Saturday, January 30, 2010
Review: The Sea of Monsters by Rick Riordan
The Sea Monsters (Percy Jackson & The Olympians #2)
By: Rick Riordan
Publisher: Miramax Books
About the book:
Percy Jackson’s seventh-grade year has been surprisingly quiet. Not a single monster has set foot on his New York prep-school campus. But when an innocent game of dodgeball among Percy and his classmates turns into a death match against an ugly gang of cannibal giants, things get…well, ugly. And the unexpected arrival of his friend Annabeth brings more bad news: the magical borders that protect Camp Half-Blood have been poisoned by a mysterious enemy, and unless a cure is found, the only safe haven for demigods will be destroyed.
In this fresh, funny, and wildly popular follow-up to The Lightning Thief, Percy and his friends must journey into the Sea of Monsters to save their camp.
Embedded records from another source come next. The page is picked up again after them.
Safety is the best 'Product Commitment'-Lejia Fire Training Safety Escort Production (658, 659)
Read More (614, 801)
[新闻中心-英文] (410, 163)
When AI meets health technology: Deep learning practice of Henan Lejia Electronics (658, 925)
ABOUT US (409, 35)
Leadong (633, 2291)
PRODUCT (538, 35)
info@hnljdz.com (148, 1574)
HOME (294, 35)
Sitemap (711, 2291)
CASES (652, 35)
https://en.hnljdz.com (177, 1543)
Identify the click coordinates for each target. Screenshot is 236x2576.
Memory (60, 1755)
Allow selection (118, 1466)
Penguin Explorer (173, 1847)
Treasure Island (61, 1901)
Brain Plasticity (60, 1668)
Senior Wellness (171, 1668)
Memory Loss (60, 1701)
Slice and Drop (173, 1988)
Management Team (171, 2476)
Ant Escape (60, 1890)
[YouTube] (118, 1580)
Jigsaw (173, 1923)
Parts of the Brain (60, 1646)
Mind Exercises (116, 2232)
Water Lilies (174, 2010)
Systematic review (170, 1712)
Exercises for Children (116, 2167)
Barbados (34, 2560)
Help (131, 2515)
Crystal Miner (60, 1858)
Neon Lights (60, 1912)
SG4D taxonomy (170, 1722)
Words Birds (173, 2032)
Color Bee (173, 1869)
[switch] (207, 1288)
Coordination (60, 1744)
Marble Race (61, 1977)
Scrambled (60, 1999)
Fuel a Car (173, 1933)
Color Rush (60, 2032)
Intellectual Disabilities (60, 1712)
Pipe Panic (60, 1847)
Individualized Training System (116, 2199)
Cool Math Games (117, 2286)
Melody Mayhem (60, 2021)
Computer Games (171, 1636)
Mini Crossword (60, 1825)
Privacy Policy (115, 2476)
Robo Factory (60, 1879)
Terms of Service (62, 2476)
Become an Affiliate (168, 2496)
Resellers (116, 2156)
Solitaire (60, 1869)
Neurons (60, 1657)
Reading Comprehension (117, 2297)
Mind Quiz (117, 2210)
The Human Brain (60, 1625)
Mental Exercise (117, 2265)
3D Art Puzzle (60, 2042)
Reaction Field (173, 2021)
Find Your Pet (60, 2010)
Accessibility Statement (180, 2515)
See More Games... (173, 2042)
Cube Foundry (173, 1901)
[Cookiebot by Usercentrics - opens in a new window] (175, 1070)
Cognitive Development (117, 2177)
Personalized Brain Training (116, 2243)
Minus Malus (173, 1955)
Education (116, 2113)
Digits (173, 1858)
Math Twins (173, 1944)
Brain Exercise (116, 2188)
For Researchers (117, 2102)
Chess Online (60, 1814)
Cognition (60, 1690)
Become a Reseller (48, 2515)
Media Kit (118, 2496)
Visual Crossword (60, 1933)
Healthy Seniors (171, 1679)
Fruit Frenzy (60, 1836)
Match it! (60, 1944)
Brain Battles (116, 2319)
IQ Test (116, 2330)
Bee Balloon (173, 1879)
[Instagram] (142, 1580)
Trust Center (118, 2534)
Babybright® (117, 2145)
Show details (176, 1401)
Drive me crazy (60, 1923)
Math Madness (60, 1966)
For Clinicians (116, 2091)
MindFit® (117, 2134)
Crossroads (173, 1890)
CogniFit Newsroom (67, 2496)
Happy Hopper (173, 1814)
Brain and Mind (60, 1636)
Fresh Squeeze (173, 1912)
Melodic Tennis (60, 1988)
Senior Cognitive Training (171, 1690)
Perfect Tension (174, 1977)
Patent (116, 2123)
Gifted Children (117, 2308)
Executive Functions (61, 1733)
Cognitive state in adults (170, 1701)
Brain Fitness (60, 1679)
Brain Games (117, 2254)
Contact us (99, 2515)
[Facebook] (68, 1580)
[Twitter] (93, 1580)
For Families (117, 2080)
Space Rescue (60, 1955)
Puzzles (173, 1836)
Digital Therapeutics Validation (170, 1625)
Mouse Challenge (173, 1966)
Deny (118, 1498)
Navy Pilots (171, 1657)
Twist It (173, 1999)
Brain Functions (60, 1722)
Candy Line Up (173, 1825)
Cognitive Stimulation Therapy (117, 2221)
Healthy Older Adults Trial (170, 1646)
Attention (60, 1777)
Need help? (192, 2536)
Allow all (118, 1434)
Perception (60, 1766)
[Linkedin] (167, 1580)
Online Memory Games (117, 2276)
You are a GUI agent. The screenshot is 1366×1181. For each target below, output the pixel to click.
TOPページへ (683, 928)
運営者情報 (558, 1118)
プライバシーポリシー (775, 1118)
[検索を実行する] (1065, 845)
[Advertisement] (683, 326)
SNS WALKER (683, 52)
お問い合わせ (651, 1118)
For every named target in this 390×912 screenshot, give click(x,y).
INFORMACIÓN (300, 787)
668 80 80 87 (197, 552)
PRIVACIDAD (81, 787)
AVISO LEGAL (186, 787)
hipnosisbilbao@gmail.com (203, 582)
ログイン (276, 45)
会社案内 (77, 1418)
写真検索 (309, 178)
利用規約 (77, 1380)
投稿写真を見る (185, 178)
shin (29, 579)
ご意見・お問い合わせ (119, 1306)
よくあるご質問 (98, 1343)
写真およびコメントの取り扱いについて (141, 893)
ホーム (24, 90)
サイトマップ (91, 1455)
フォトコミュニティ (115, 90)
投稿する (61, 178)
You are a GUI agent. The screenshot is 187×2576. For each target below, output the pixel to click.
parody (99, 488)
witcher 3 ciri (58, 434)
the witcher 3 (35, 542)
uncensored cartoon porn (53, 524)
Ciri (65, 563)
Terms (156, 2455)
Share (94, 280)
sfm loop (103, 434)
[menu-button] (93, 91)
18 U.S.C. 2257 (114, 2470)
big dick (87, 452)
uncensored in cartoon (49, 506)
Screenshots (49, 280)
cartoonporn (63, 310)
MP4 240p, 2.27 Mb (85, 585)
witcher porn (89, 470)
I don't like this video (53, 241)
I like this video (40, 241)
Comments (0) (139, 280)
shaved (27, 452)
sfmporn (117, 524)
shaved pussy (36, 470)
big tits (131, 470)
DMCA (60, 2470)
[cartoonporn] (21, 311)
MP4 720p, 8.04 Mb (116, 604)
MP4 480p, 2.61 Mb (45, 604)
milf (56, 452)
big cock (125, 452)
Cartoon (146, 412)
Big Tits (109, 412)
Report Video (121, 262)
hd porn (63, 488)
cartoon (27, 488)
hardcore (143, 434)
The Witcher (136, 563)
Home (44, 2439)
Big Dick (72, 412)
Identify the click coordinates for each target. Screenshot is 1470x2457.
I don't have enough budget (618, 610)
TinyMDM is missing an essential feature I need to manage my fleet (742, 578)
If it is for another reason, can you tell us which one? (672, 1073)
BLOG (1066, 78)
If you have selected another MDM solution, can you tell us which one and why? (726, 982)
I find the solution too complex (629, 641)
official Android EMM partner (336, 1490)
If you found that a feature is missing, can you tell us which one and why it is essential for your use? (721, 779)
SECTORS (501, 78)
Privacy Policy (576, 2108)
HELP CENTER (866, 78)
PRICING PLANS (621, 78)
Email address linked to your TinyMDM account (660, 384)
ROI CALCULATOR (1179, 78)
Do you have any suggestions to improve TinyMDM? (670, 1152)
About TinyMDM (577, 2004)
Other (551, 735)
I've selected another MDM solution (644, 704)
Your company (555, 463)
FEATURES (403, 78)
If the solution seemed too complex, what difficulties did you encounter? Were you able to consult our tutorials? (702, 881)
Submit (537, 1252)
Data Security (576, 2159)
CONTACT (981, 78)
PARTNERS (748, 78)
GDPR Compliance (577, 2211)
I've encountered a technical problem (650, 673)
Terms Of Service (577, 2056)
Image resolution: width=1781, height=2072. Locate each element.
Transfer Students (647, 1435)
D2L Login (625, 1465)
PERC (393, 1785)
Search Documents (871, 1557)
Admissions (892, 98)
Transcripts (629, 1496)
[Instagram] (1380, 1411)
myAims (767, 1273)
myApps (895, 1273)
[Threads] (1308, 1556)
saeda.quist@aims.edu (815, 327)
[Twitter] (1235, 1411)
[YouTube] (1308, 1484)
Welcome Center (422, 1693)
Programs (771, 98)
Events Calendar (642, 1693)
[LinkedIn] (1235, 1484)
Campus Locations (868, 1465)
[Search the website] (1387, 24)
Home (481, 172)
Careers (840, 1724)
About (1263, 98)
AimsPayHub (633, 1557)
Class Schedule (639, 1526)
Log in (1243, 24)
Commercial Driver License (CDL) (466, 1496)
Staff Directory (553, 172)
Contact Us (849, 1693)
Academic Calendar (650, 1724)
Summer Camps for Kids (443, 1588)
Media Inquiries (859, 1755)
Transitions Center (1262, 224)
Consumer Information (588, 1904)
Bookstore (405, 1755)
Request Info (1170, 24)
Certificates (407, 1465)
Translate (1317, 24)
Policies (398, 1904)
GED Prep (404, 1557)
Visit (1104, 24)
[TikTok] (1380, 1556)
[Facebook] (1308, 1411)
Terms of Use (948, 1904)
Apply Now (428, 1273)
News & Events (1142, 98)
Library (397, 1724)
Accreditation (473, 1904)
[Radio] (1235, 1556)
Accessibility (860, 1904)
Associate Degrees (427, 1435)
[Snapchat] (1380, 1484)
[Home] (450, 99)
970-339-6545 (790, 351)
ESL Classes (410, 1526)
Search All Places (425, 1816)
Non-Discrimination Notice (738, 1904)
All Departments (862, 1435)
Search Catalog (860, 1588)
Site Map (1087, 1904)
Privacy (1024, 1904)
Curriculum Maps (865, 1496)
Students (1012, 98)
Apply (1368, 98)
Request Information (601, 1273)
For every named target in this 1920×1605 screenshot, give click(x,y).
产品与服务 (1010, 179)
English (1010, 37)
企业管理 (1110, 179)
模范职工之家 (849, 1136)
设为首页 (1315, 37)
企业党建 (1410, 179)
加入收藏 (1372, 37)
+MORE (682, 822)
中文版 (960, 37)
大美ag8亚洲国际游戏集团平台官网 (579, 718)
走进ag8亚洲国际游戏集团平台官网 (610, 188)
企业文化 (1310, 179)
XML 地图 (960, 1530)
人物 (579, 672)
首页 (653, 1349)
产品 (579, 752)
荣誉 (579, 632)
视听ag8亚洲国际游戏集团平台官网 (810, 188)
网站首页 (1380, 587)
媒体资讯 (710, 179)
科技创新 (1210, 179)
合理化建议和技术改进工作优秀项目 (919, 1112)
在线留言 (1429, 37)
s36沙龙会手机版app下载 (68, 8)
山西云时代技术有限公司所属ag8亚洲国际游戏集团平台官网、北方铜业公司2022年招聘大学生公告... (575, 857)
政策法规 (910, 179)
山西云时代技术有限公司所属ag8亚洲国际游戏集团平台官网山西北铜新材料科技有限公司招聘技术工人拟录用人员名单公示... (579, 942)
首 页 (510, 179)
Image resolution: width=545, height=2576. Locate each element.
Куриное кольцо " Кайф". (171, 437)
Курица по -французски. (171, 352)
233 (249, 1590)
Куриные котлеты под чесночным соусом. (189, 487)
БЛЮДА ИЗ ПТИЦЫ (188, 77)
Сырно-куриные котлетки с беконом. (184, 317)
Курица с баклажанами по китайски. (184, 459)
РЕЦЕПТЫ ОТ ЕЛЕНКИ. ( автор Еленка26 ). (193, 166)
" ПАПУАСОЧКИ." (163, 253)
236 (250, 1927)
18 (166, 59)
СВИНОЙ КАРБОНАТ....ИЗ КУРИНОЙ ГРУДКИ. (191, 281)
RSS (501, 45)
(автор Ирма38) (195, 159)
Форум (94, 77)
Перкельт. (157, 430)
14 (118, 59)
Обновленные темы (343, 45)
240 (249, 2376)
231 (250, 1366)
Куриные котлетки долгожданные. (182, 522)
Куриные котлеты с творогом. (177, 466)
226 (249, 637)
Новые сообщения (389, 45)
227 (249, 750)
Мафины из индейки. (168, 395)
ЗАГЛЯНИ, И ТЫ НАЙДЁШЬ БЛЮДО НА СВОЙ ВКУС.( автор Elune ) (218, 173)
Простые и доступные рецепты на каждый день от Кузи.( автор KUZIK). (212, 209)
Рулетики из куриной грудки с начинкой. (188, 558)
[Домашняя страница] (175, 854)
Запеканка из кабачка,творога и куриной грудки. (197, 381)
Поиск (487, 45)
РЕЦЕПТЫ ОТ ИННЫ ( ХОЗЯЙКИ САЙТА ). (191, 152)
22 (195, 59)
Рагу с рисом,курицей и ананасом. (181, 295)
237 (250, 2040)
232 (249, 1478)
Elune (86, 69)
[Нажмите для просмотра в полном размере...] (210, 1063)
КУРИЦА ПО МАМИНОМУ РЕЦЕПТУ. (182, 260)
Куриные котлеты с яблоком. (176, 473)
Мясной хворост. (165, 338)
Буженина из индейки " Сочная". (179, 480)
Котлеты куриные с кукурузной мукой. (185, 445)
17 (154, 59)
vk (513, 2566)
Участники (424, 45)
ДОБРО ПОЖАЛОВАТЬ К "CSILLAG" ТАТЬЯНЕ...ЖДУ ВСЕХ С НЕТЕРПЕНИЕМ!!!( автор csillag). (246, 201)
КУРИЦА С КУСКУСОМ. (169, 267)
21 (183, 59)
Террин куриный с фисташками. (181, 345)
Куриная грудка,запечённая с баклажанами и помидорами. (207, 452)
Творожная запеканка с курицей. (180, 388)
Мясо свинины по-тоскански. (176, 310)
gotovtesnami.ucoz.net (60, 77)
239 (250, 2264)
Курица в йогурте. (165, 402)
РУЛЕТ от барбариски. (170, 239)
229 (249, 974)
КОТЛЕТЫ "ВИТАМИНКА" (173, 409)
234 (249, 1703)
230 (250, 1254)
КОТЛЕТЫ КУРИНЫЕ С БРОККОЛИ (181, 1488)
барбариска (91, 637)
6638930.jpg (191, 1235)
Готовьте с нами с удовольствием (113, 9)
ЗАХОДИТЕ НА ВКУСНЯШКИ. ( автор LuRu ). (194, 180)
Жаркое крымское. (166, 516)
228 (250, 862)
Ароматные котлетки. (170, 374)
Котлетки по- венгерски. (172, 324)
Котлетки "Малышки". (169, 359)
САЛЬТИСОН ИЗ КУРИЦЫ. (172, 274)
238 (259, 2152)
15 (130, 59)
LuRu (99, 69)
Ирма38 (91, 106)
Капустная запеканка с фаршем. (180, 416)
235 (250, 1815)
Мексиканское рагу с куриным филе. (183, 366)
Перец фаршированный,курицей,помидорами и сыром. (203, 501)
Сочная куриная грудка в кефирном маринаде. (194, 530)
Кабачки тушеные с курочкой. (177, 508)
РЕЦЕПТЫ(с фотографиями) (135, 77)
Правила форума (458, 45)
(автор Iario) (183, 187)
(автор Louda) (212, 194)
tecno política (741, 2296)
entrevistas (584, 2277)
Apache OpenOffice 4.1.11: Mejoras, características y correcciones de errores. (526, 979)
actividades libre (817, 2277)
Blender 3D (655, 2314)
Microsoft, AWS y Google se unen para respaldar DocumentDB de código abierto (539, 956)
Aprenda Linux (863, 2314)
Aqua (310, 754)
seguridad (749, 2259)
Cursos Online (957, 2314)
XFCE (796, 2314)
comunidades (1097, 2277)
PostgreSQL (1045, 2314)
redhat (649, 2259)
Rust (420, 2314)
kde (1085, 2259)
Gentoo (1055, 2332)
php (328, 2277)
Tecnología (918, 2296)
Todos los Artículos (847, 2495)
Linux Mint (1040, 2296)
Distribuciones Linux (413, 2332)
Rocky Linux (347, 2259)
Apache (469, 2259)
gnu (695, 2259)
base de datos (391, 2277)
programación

But first, Percy will discover a stunning new secret about his family – one that makes him question whether being claimed as Poseidon’s son is an honor or simply a cruel joke.
Percy Jackson’s second adventure picks up a year after he left Camp Half-Blood, training ground for demigods, discovered he was a son of Poseidon, and successfully averted World War III. The intervening school year has passed strangely without incident, until he’s attacked by man-eating giant monsters culminating in a fight that blows up his school gym – so much for anonymity. Seeking refuge at Camp Half-Blood, he’s shocked to discover that the magic that protects the camp from monster-related threats is being slowly poisoned, leaving all the half-blood children of the gods vulnerable to attack. Worse yet, his best friend, Grover the satyr, is missing, kidnapped by a Cyclops, and his mentor, Chiron the centaur, has been banished from the camp, suspected of traitorous activity. Percy, Annabeth, and his newly-discovered half-brother, Tyson, run away from the camp in search of the one item that could save it – the Golden Fleece and its restorative powers. But others are also after the fleece, with far more sinister purposes in mind, and Percy must use all his ingenuity and powers as a son of the sea god to avert a far greater threat than the destruction of Camp Half-Blood.
The Sea of Monsters is, for the most part, an excellent follow-up to The Lightning Thief, full of just as much adventure, humor, and mythological and real-world mash-ups as its predecessor. Accompanied by Annabeth and Tyson, Percy’s quest to save the camp and rescue Grover is a rollicking, non-stop adventure from start to finish. Pacing-wise, Riordan does an even better job with the action sequences this time around, making The Sea of Monsters an even fast read than the first book in the series. This installment gives liberal nods to Odysseus’s mythological quests, and Riordan infuses the classic story beats with distinctly modern touches. It’s this blending of myth and reality that makes the series so much fun – only in Percy’s world would Hermes bestow useful gifts such as magical multivitamins (instead of protective herbs) or help a hero control the wind by uncapping a thermos.
My only issue with Percy’s second adventure is that for a kid who has only recently discovered he’s half-god, he seems to have resolved many of his issues regarding his parentage rather quickly. Most of the questions Percy raised in The Lightning Thief, or his worries about his non-magical mother coping with the threats facing him as a demigod aren’t really addressed – it just seems a little too quickly resolved. However, in fairness to Percy’s character, he deals with a whole new set of father issues when it’s revealed that his half-brother is a Cyclops (Cyclops generally looked upon poorly by half-bloods). How Percy comes to appreciate and accept a brother so different from himself is one of the novel’s greatest strengths. Luke, Percy’s nemesis, also makes an appearance and reveals more about the power-grabbing schemes only hinted at in The Lightning Thief (and yes, even I have to admit this plot point is VERY Harry Potter-esque). Meeting Luke’s father, Hermes, and gaining that god’s perspective on his wayward son gives Percy a better understanding of his own conflicting feelings about his parent/god relationship, which was nicely done. With a cliffhanger that promises to be a game-changer for Percy and his friends, The Sea of Monsters is another thoroughly entertaining, fast-paced chapter in the Percy Jackson & the Olympians series that will leave you eager to read the next installment.